TASK DESCRIPTION
Copy the following listing line for line, without any changes.
***** INFORMATION SUPPLIED
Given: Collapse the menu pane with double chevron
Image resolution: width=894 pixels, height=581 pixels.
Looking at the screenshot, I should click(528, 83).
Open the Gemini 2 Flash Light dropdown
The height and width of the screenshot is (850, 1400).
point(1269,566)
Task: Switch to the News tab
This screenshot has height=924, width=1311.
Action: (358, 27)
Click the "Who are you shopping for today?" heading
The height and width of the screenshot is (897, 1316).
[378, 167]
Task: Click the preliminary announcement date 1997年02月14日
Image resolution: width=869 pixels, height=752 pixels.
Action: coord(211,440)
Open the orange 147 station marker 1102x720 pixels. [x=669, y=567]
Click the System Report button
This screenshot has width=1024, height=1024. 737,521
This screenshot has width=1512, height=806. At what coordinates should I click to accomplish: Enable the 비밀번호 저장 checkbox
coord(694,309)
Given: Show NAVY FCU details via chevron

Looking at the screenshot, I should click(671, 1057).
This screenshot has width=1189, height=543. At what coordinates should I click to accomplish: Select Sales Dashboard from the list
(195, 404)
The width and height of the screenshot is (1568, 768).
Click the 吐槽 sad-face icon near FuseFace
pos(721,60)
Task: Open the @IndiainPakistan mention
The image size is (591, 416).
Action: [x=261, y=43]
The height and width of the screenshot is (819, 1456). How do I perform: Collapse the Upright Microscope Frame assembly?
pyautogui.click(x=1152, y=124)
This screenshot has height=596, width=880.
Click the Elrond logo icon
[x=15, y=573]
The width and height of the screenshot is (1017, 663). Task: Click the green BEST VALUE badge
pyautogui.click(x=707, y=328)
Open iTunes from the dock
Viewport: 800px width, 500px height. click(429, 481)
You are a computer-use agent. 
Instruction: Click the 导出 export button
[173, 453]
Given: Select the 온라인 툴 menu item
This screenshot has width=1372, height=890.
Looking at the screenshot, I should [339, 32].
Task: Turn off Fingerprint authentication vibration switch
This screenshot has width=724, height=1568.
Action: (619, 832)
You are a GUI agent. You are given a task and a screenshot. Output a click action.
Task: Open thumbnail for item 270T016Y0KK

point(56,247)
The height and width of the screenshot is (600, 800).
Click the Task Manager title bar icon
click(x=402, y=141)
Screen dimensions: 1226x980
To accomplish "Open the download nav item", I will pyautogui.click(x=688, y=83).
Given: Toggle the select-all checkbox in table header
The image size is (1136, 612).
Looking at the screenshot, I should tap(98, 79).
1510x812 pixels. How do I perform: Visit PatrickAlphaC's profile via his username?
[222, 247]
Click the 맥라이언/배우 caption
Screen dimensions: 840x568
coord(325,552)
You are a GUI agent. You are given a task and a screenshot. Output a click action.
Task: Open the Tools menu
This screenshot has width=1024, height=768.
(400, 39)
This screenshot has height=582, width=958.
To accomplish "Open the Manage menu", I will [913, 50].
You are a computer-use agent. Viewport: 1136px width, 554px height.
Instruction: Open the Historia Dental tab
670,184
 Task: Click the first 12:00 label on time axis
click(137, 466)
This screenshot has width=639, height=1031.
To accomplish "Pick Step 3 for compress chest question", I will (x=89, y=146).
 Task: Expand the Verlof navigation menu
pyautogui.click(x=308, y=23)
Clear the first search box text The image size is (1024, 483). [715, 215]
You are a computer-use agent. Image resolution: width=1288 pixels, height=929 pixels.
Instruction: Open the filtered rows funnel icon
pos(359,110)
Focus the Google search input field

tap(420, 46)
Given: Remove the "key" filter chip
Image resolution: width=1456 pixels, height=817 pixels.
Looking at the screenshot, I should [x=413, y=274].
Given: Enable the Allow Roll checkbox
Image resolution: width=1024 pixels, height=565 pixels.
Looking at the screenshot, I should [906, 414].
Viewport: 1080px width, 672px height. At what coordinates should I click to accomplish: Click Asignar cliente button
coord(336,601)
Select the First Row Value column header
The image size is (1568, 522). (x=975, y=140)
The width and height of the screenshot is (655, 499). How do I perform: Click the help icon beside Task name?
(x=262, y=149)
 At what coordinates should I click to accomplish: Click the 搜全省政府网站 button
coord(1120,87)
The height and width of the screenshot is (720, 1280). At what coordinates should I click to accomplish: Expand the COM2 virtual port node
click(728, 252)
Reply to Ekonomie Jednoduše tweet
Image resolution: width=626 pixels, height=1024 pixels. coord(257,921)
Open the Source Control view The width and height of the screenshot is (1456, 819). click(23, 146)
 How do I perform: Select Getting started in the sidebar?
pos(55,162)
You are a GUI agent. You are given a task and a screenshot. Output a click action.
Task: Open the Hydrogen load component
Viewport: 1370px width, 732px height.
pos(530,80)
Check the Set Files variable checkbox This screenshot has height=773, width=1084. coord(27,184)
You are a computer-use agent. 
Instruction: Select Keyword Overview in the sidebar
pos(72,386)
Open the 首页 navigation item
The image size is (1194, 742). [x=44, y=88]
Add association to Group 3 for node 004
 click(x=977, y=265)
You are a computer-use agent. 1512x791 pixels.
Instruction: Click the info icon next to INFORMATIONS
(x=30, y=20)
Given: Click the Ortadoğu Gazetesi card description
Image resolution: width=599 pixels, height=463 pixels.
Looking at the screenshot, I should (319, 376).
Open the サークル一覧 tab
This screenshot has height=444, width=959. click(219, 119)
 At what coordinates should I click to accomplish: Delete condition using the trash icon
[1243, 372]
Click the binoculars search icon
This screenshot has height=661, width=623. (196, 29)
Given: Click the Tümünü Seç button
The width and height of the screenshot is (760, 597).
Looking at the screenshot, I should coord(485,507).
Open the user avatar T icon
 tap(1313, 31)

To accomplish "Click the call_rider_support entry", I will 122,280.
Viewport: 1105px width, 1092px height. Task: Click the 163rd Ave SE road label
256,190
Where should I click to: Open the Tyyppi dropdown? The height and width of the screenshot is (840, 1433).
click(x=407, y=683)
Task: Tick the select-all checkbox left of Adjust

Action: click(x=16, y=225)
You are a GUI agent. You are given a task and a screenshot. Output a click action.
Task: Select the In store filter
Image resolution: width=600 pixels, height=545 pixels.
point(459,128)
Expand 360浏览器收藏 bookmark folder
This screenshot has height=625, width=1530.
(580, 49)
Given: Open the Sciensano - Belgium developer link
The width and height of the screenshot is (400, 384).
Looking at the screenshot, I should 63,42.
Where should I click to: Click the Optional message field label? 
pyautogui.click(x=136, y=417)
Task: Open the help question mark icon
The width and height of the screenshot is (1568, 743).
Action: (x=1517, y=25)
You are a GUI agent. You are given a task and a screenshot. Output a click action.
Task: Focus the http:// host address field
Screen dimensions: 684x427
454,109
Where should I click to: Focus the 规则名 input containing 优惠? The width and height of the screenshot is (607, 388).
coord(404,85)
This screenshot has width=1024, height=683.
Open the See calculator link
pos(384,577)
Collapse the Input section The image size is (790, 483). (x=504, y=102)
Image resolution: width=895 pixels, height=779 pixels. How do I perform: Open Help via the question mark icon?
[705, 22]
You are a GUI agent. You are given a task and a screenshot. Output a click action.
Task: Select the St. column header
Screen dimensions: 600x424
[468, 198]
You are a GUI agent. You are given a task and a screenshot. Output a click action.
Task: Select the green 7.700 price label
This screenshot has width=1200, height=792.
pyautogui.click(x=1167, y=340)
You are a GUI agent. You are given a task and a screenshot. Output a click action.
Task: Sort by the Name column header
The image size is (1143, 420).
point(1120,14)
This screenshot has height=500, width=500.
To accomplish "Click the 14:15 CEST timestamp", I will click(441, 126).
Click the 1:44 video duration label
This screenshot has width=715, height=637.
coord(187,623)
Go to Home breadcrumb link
**********
WRITTEN ANSWER
Given: Collapse the menu pane with double chevron
Image resolution: width=894 pixels, height=581 pixels.
Looking at the screenshot, I should click(528, 83).
Open the Gemini 2 Flash Light dropdown
The height and width of the screenshot is (850, 1400).
point(1269,566)
Task: Switch to the News tab
This screenshot has height=924, width=1311.
Action: (358, 27)
Click the "Who are you shopping for today?" heading
The height and width of the screenshot is (897, 1316).
[378, 167]
Task: Click the preliminary announcement date 1997年02月14日
Image resolution: width=869 pixels, height=752 pixels.
Action: coord(211,440)
Open the orange 147 station marker 1102x720 pixels. [x=669, y=567]
Click the System Report button
This screenshot has width=1024, height=1024. 737,521
This screenshot has width=1512, height=806. At what coordinates should I click to accomplish: Enable the 비밀번호 저장 checkbox
coord(694,309)
Given: Show NAVY FCU details via chevron

Looking at the screenshot, I should click(671, 1057).
This screenshot has width=1189, height=543. At what coordinates should I click to accomplish: Select Sales Dashboard from the list
(195, 404)
The width and height of the screenshot is (1568, 768).
Click the 吐槽 sad-face icon near FuseFace
pos(721,60)
Task: Open the @IndiainPakistan mention
The image size is (591, 416).
Action: [x=261, y=43]
The height and width of the screenshot is (819, 1456). How do I perform: Collapse the Upright Microscope Frame assembly?
pyautogui.click(x=1152, y=124)
This screenshot has height=596, width=880.
Click the Elrond logo icon
[x=15, y=573]
The width and height of the screenshot is (1017, 663). Task: Click the green BEST VALUE badge
pyautogui.click(x=707, y=328)
Open iTunes from the dock
Viewport: 800px width, 500px height. click(429, 481)
You are a computer-use agent. 
Instruction: Click the 导出 export button
[173, 453]
Given: Select the 온라인 툴 menu item
This screenshot has width=1372, height=890.
Looking at the screenshot, I should [339, 32].
Task: Turn off Fingerprint authentication vibration switch
This screenshot has width=724, height=1568.
Action: (619, 832)
You are a GUI agent. You are given a task and a screenshot. Output a click action.
Task: Open thumbnail for item 270T016Y0KK

point(56,247)
The height and width of the screenshot is (600, 800).
Click the Task Manager title bar icon
click(x=402, y=141)
Screen dimensions: 1226x980
To accomplish "Open the download nav item", I will pyautogui.click(x=688, y=83).
Given: Toggle the select-all checkbox in table header
The image size is (1136, 612).
Looking at the screenshot, I should tap(98, 79).
1510x812 pixels. How do I perform: Visit PatrickAlphaC's profile via his username?
[222, 247]
Click the 맥라이언/배우 caption
Screen dimensions: 840x568
coord(325,552)
You are a GUI agent. You are given a task and a screenshot. Output a click action.
Task: Open the Tools menu
This screenshot has width=1024, height=768.
(400, 39)
This screenshot has height=582, width=958.
To accomplish "Open the Manage menu", I will [913, 50].
You are a computer-use agent. Viewport: 1136px width, 554px height.
Instruction: Open the Historia Dental tab
670,184
 Task: Click the first 12:00 label on time axis
click(137, 466)
This screenshot has width=639, height=1031.
To accomplish "Pick Step 3 for compress chest question", I will (x=89, y=146).
 Task: Expand the Verlof navigation menu
pyautogui.click(x=308, y=23)
Clear the first search box text The image size is (1024, 483). [715, 215]
You are a computer-use agent. Image resolution: width=1288 pixels, height=929 pixels.
Instruction: Open the filtered rows funnel icon
pos(359,110)
Focus the Google search input field

tap(420, 46)
Given: Remove the "key" filter chip
Image resolution: width=1456 pixels, height=817 pixels.
Looking at the screenshot, I should [x=413, y=274].
Given: Enable the Allow Roll checkbox
Image resolution: width=1024 pixels, height=565 pixels.
Looking at the screenshot, I should [906, 414].
Viewport: 1080px width, 672px height. At what coordinates should I click to accomplish: Click Asignar cliente button
coord(336,601)
Select the First Row Value column header
The image size is (1568, 522). (x=975, y=140)
The width and height of the screenshot is (655, 499). How do I perform: Click the help icon beside Task name?
(x=262, y=149)
 At what coordinates should I click to accomplish: Click the 搜全省政府网站 button
coord(1120,87)
The height and width of the screenshot is (720, 1280). At what coordinates should I click to accomplish: Expand the COM2 virtual port node
click(728, 252)
Reply to Ekonomie Jednoduše tweet
Image resolution: width=626 pixels, height=1024 pixels. coord(257,921)
Open the Source Control view The width and height of the screenshot is (1456, 819). click(23, 146)
 How do I perform: Select Getting started in the sidebar?
pos(55,162)
You are a GUI agent. You are given a task and a screenshot. Output a click action.
Task: Open the Hydrogen load component
Viewport: 1370px width, 732px height.
pos(530,80)
Check the Set Files variable checkbox This screenshot has height=773, width=1084. coord(27,184)
You are a computer-use agent. 
Instruction: Select Keyword Overview in the sidebar
pos(72,386)
Open the 首页 navigation item
The image size is (1194, 742). [x=44, y=88]
Add association to Group 3 for node 004
 click(x=977, y=265)
You are a computer-use agent. 1512x791 pixels.
Instruction: Click the info icon next to INFORMATIONS
(x=30, y=20)
Given: Click the Ortadoğu Gazetesi card description
Image resolution: width=599 pixels, height=463 pixels.
Looking at the screenshot, I should (319, 376).
Open the サークル一覧 tab
This screenshot has height=444, width=959. click(219, 119)
 At what coordinates should I click to accomplish: Delete condition using the trash icon
[1243, 372]
Click the binoculars search icon
This screenshot has height=661, width=623. (196, 29)
Given: Click the Tümünü Seç button
The width and height of the screenshot is (760, 597).
Looking at the screenshot, I should coord(485,507).
Open the user avatar T icon
 tap(1313, 31)

To accomplish "Click the call_rider_support entry", I will 122,280.
Viewport: 1105px width, 1092px height. Task: Click the 163rd Ave SE road label
256,190
Where should I click to: Open the Tyyppi dropdown? The height and width of the screenshot is (840, 1433).
click(x=407, y=683)
Task: Tick the select-all checkbox left of Adjust

Action: click(x=16, y=225)
You are a GUI agent. You are given a task and a screenshot. Output a click action.
Task: Select the In store filter
Image resolution: width=600 pixels, height=545 pixels.
point(459,128)
Expand 360浏览器收藏 bookmark folder
This screenshot has height=625, width=1530.
(580, 49)
Given: Open the Sciensano - Belgium developer link
The width and height of the screenshot is (400, 384).
Looking at the screenshot, I should 63,42.
Where should I click to: Click the Optional message field label? 
pyautogui.click(x=136, y=417)
Task: Open the help question mark icon
The width and height of the screenshot is (1568, 743).
Action: (x=1517, y=25)
You are a GUI agent. You are given a task and a screenshot. Output a click action.
Task: Focus the http:// host address field
Screen dimensions: 684x427
454,109
Where should I click to: Focus the 规则名 input containing 优惠? The width and height of the screenshot is (607, 388).
coord(404,85)
This screenshot has width=1024, height=683.
Open the See calculator link
pos(384,577)
Collapse the Input section The image size is (790, 483). (x=504, y=102)
Image resolution: width=895 pixels, height=779 pixels. How do I perform: Open Help via the question mark icon?
[705, 22]
You are a GUI agent. You are given a task and a screenshot. Output a click action.
Task: Select the St. column header
Screen dimensions: 600x424
[468, 198]
You are a GUI agent. You are given a task and a screenshot. Output a click action.
Task: Select the green 7.700 price label
This screenshot has width=1200, height=792.
pyautogui.click(x=1167, y=340)
You are a GUI agent. You are given a task and a screenshot. Output a click action.
Task: Sort by the Name column header
The image size is (1143, 420).
point(1120,14)
This screenshot has height=500, width=500.
To accomplish "Click the 14:15 CEST timestamp", I will click(441, 126).
Click the 1:44 video duration label
This screenshot has width=715, height=637.
coord(187,623)
Go to Home breadcrumb link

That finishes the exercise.